### The problem
Make a word-for-word copy of the entries below from their first line through the line with "644x268 pixels.", and add nothing.

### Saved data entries
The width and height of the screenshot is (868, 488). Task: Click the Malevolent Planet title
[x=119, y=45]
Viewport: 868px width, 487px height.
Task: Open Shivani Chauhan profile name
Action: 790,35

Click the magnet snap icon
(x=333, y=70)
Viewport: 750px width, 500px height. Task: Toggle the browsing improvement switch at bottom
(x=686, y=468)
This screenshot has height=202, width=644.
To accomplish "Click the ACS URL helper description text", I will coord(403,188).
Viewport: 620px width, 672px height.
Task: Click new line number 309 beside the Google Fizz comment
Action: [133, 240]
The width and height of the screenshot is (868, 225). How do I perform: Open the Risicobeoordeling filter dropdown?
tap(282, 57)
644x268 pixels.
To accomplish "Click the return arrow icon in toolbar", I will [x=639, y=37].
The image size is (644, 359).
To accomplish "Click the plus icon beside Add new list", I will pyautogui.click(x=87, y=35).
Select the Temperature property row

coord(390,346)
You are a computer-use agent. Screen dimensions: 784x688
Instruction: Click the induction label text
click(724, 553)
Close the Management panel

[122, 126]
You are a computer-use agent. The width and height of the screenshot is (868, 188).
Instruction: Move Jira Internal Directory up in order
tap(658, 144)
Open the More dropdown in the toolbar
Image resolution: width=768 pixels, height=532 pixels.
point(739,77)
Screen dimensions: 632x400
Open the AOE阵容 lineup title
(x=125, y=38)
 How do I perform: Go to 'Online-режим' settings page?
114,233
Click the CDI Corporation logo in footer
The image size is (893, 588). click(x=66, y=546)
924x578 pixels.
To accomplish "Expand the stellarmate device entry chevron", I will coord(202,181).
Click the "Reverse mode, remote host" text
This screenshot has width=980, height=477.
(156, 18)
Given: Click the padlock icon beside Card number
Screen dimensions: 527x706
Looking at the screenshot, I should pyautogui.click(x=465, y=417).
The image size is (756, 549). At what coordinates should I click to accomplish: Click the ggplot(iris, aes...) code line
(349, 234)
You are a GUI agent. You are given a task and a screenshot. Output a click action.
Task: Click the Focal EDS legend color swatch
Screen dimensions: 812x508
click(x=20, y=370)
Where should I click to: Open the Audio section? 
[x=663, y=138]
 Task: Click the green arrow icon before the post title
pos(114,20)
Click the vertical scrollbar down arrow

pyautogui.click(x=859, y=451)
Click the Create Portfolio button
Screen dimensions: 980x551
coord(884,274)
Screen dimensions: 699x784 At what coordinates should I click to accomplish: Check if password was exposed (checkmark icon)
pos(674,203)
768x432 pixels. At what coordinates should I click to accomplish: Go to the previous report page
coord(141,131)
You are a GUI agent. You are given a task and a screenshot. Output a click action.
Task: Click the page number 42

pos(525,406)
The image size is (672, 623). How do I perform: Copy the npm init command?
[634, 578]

### Written solution
The width and height of the screenshot is (868, 488). Task: Click the Malevolent Planet title
[x=119, y=45]
Viewport: 868px width, 487px height.
Task: Open Shivani Chauhan profile name
Action: 790,35

Click the magnet snap icon
(x=333, y=70)
Viewport: 750px width, 500px height. Task: Toggle the browsing improvement switch at bottom
(x=686, y=468)
This screenshot has height=202, width=644.
To accomplish "Click the ACS URL helper description text", I will coord(403,188).
Viewport: 620px width, 672px height.
Task: Click new line number 309 beside the Google Fizz comment
Action: [133, 240]
The width and height of the screenshot is (868, 225). How do I perform: Open the Risicobeoordeling filter dropdown?
tap(282, 57)
644x268 pixels.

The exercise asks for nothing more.